Sixty-third installment from the diary of my great-grandfather’s sister Alise, written during the First World War. When the diary starts, she is living just a few miles from the front lines of the Eastern Front, and is then forced to flee with her husband and two young daughters to her family’s house near Limbaži as the war moves even closer. Her third child, a son, was born there in February 1916. The family has now relocated (again) to a home near Valmiera, and the Russian Revolution is in full swing. For more background, see here, and click on the tag “diary entries” to see all of the entries that I have posted.

If there is mention of a recognizable historical figure and event, I will provide a Wikipedia link so that you can read more about the events that Alise is describing.

February 12, 1918

I was in town again, to see if I could hear anything about Papa and the others.
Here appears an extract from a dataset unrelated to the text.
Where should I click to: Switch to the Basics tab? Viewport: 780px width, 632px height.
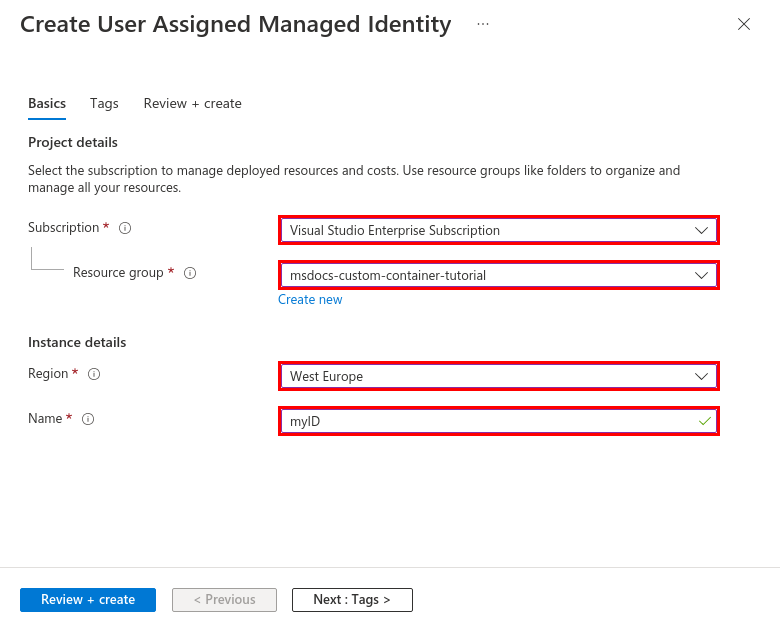pyautogui.click(x=47, y=103)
The story is – apparently the Germans did rescue 400 arrested loved ones and these men are coming home. Maybe, maybe, our Papa is among them. There is hope, like a little ray of light, and maybe we have no more tears to cry. I was up in the hotel at the army headquarters. The German men are very pleasant. They have occupied what was the Bolsheviks’ offices and are using their papers witht he “worker-soldier committee” stamps, over which they draw a cross and give out permission to leave, mostly to the Courlanders who are going home. The road to RÄ«ga is also open.

Now many people are singing, ‘Bolsheviks, Bolsheviks, where is your Bolshevik land now?’ Lenin promised that all of the bread wagons were already full, peace at the end of a rope, one only needed to pull on it and it would come. It was all lies and now Latvia is filled with German war horses. Everything would be good if only our Papa would come home. The German headquarters told us that peace talks are underway again, with the understanding that our loved ones would be freed. There is order in town again, everywhere where the eye can see, it is as if by magic. No one is allowed on the streets after 6:30pm, windows also have to be covered. But the town is also still terribly full of its corpses.